Tuesday, March 11, 2008

TDM#8: DelayLoading Of DLLs

"I don’t miss many features from Microsoft’s Visual C++ 6.0 when working in Delphi, but the new /DELAYLOAD option of the linker is one of them. This option lets you turn normal, implicit DLL import libraries into so-called delayload import libraries. This means that the DLL will not be loaded by the operating system (OS) during start-up of the EXE file, but rather on an as-needed basis when you actually call the routines. The first time a specific DLL routine is called, the DLL is loaded with LoadLibrary and the routine address is retrieved with GetProcAddress. This is accomplished simply by turning on the /DELAYLOAD option of the linker, specifying what DLLs you want to be delayloaded. In this article, we will show how we can implement a framework for easily accomplishing similar behavior in our Delphi applications."
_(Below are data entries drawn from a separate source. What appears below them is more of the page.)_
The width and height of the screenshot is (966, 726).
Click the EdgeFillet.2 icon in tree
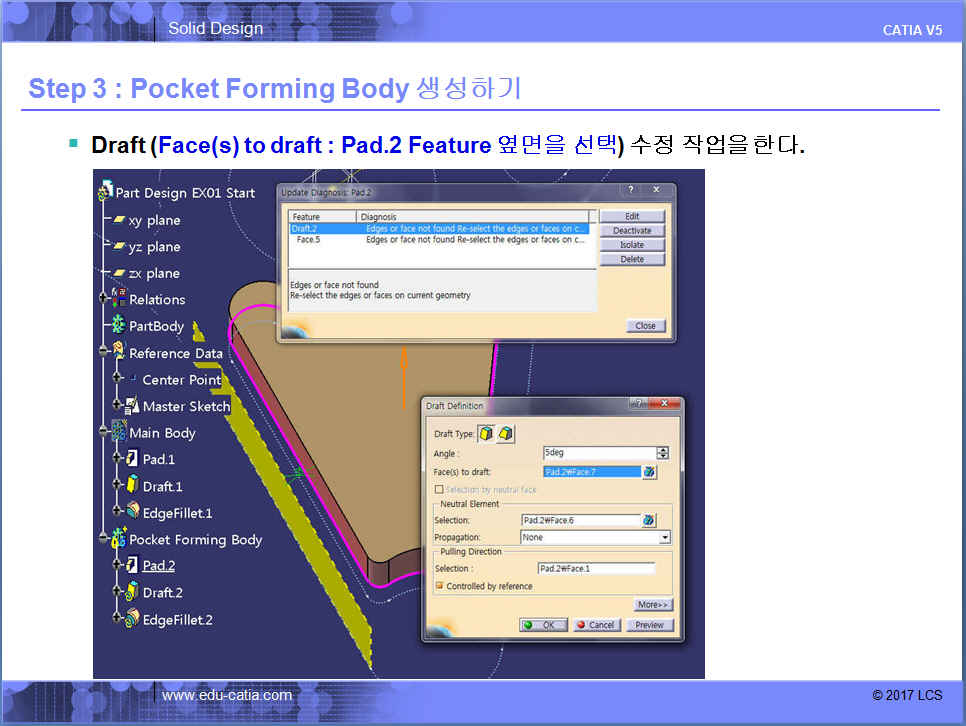pyautogui.click(x=131, y=619)
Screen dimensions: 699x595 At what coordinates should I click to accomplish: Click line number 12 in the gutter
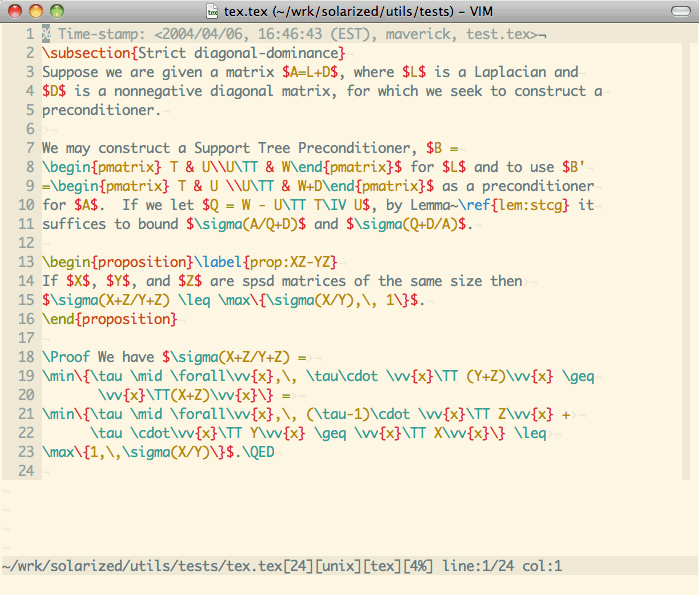point(26,243)
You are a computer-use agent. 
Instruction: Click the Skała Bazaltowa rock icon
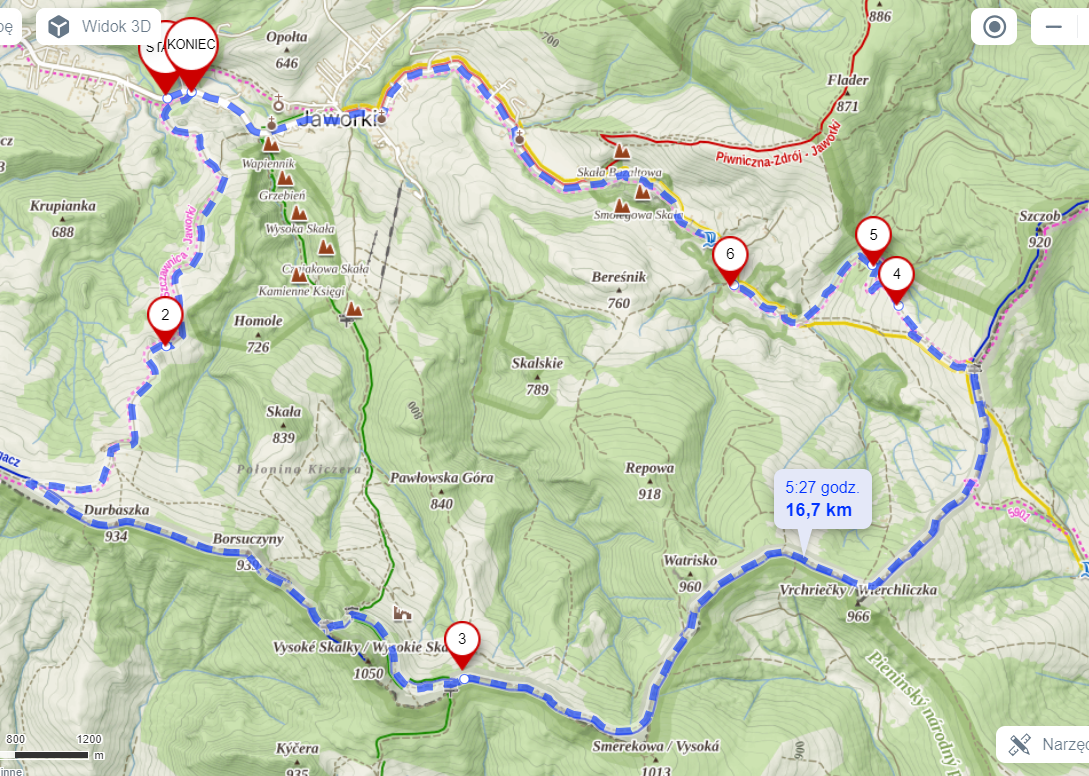(622, 151)
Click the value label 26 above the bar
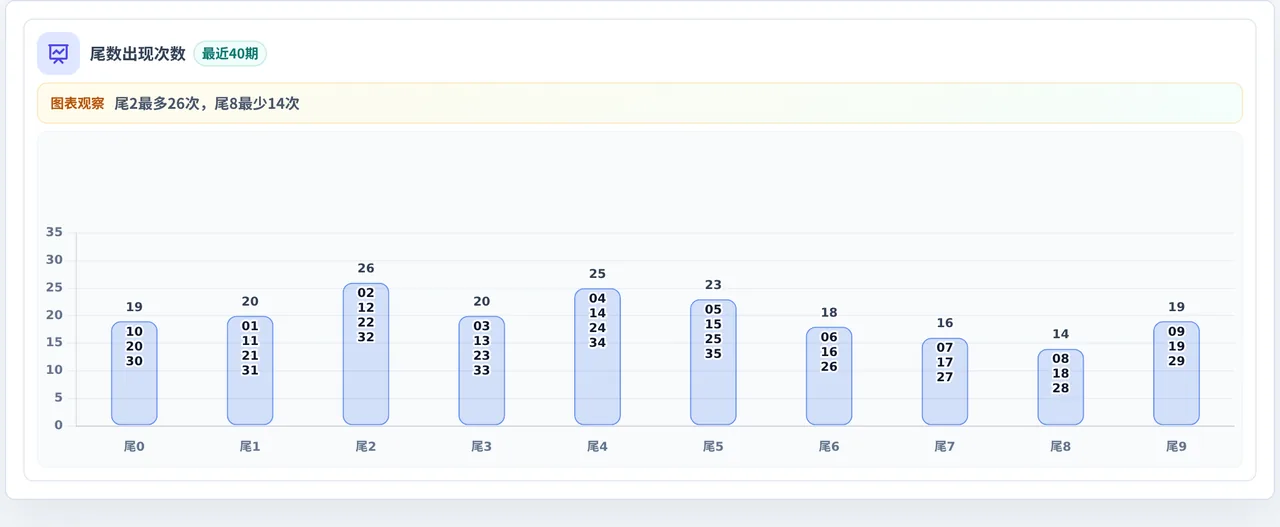 pyautogui.click(x=366, y=268)
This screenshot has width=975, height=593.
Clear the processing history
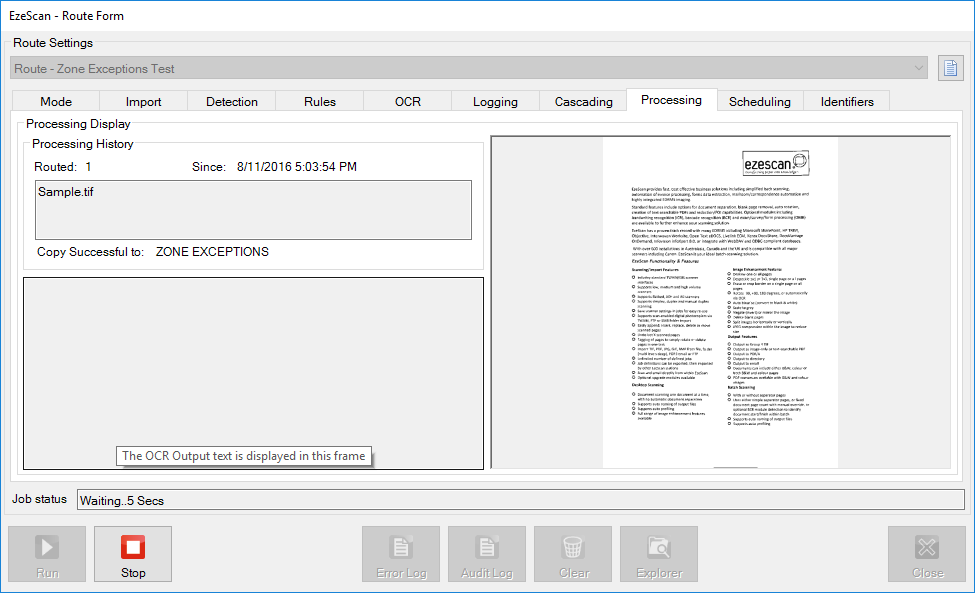coord(573,554)
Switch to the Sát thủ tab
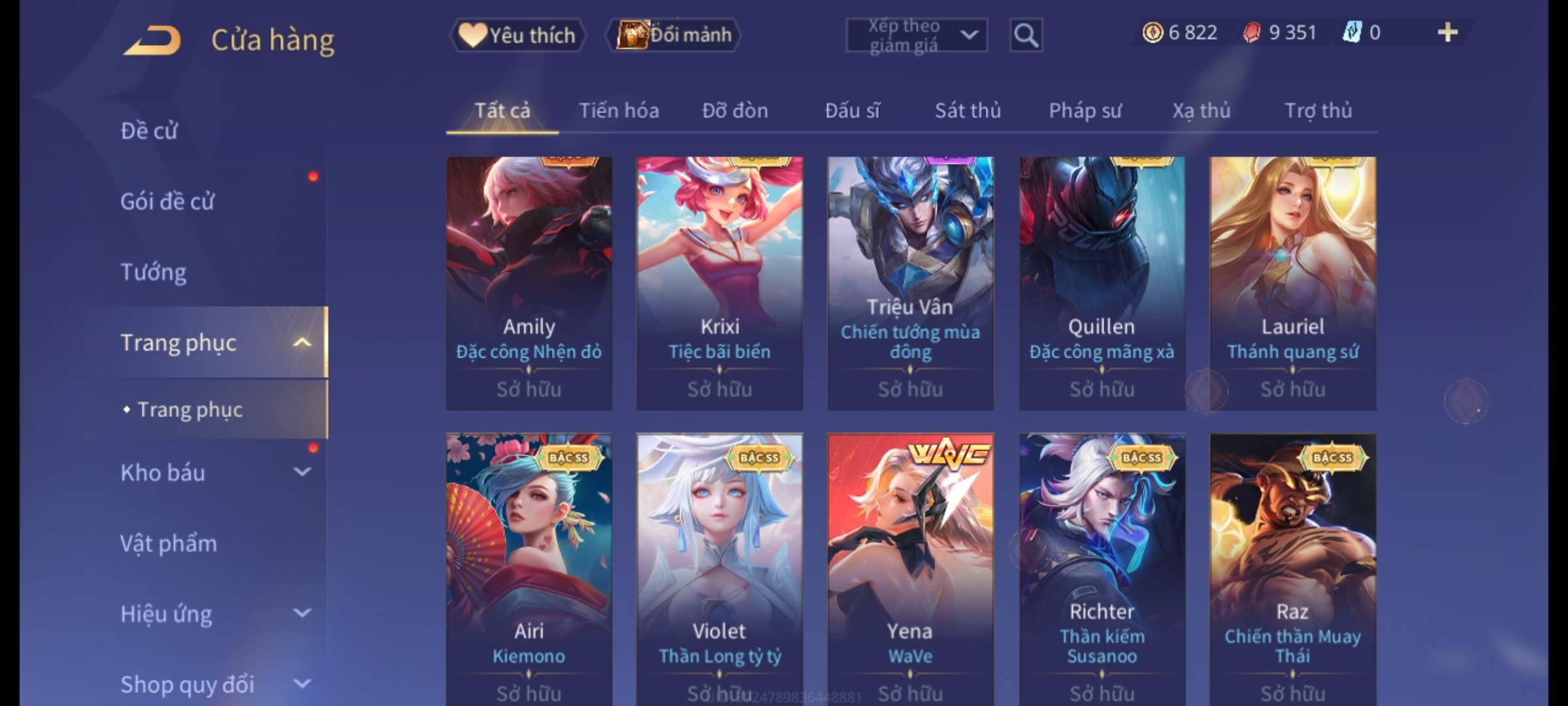 coord(968,110)
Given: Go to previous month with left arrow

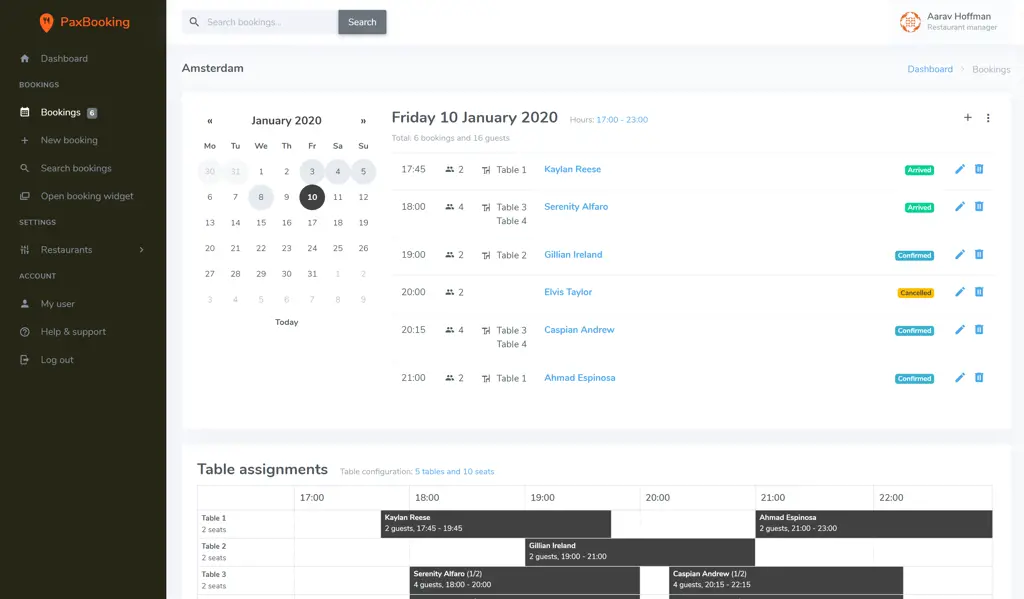Looking at the screenshot, I should pos(210,120).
H.Vassbotn, The Delphi Magazine, March 1999

This is one of the TDM articles I'm most satisfied with. It covers a fairly useful subject and technique and it contains some tricky, hacky code that is challenging to explain and get your head around. It is a neat hack that feels a little bit like magic ;).

When writing the article I was inspired by MSJ articles about DELAYLOAD by Matt Pietrek and Jeffrey Richter. In addition I looked at similar code for 16-bit Delphi written by Peter Sawatzki.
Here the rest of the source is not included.